The Saladin Days 2015 With Alain Gresh, Nadia Kamel and Mustafa Can

The Arab Spring is over and people have been forced to leave Tahrir Square in Cairo, as the tensions increase among various power blocs and social undercurrents. The army is still in power more than sixty years after the generals carried out a coup d’état in 1952. Nadia Kamel and Alain Gresh both have family stories that reflect many of the dramatic incidents and ethnic, religious and political tensions that characterise the recent past and present in Egypt. Kamel is an Egyptian film maker whose documentary Salata Baladi (Mixed Salad) tells the story of her own family, whose mixed Jewish, Catholic and Muslim background extends to countries such as Turkey, Italy, Ukraine and – most controversially – Israel and Palestine.

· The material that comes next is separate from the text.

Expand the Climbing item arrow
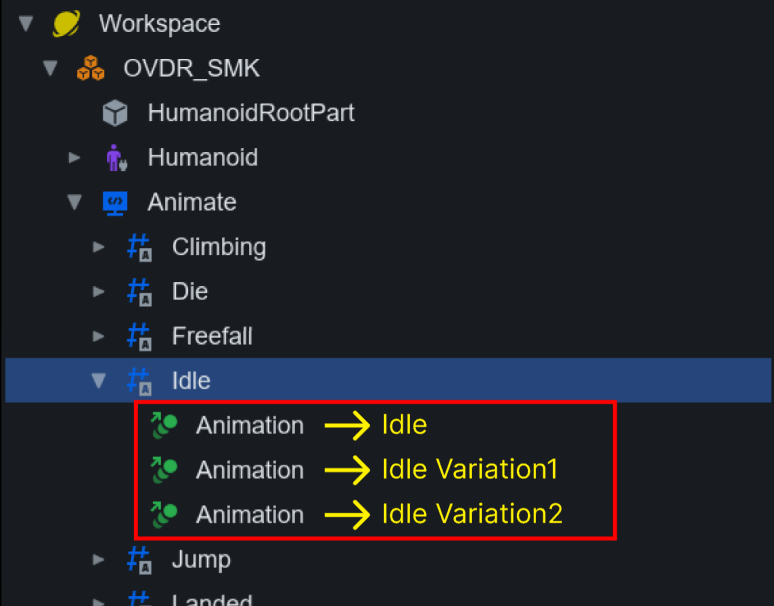The height and width of the screenshot is (606, 774). point(98,247)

Alain Gresh is of Egyptian-Jewish-Russian descent, the former editor ofLe Monde Diplomatique and a commentator on Middle Eastern affairs. His father, Henri Curiel, was leader of the Egyptian Communist Party, which in its time fought for a liberated Egypt and supported the 1952 coup that brought General Nasser to power. However, Curiel himself was forced into exile in 1950, and in 1978 he was murdered in Paris – a case that remains unsolved to this day. Now, Gresh and Kamel meet on stage in a conversation with the Swedish journalist and author Mustafa Can on the development of contemporary Egypt and how the larger conflicts that have affected this country are reflected in their family stories.